=== Provided material ===

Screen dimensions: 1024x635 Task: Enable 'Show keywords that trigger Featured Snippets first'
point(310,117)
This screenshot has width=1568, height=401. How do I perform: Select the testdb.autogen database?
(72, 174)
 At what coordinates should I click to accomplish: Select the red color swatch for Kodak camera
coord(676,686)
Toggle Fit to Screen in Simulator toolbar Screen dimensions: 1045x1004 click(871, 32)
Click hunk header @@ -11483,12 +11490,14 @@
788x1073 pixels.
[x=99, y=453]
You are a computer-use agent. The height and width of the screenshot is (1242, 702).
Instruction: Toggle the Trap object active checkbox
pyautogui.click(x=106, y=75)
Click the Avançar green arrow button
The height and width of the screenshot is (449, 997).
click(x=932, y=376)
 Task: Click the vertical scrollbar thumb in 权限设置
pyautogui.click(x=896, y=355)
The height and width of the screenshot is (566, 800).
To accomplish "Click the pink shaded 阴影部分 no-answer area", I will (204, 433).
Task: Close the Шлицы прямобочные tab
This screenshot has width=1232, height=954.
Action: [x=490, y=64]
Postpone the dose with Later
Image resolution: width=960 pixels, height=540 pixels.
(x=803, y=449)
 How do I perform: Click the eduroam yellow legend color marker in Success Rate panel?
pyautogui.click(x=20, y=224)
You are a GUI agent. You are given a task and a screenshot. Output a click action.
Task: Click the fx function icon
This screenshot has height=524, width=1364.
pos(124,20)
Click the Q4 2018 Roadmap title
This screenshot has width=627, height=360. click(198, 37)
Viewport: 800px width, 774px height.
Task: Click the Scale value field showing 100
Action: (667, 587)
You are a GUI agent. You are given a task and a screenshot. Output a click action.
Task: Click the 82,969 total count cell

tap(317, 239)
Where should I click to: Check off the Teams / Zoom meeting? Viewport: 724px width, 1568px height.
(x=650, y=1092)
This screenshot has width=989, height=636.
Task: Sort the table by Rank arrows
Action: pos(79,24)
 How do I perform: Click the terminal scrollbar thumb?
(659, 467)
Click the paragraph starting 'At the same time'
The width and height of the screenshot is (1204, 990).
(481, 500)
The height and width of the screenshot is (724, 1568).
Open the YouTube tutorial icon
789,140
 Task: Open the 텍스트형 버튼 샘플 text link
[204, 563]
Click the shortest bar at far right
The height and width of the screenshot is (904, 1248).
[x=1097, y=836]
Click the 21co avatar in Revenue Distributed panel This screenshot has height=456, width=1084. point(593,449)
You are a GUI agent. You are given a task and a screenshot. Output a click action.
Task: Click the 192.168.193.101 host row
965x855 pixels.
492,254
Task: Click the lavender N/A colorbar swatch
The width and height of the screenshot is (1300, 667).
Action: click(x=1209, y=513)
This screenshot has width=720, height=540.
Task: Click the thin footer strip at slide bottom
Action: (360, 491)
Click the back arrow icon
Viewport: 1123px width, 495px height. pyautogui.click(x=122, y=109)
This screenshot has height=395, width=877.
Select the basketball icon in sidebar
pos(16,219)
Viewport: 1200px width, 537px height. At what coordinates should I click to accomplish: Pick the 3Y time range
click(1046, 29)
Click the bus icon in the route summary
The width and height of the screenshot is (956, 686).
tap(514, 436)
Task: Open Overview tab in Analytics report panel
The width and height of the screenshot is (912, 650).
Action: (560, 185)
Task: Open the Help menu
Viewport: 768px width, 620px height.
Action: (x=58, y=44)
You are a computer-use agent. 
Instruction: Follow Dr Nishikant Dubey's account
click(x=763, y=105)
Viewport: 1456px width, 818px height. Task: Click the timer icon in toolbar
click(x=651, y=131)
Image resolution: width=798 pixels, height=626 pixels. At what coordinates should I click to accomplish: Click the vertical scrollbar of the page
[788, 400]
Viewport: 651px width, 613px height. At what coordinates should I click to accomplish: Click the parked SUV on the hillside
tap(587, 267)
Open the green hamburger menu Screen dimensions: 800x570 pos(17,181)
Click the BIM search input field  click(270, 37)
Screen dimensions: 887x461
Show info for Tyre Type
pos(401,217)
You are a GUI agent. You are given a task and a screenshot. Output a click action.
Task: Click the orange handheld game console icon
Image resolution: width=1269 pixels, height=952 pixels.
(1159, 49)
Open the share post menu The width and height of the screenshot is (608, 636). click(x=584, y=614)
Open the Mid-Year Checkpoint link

===

▶ [Work order]:
The answer must consist of every line from the entries above that contains the string "menu".

▶ [Result of the exercise]:
Task: Open the Help menu
Open the green hamburger menu Screen dimensions: 800x570 pos(17,181)
Open the share post menu The width and height of the screenshot is (608, 636). click(x=584, y=614)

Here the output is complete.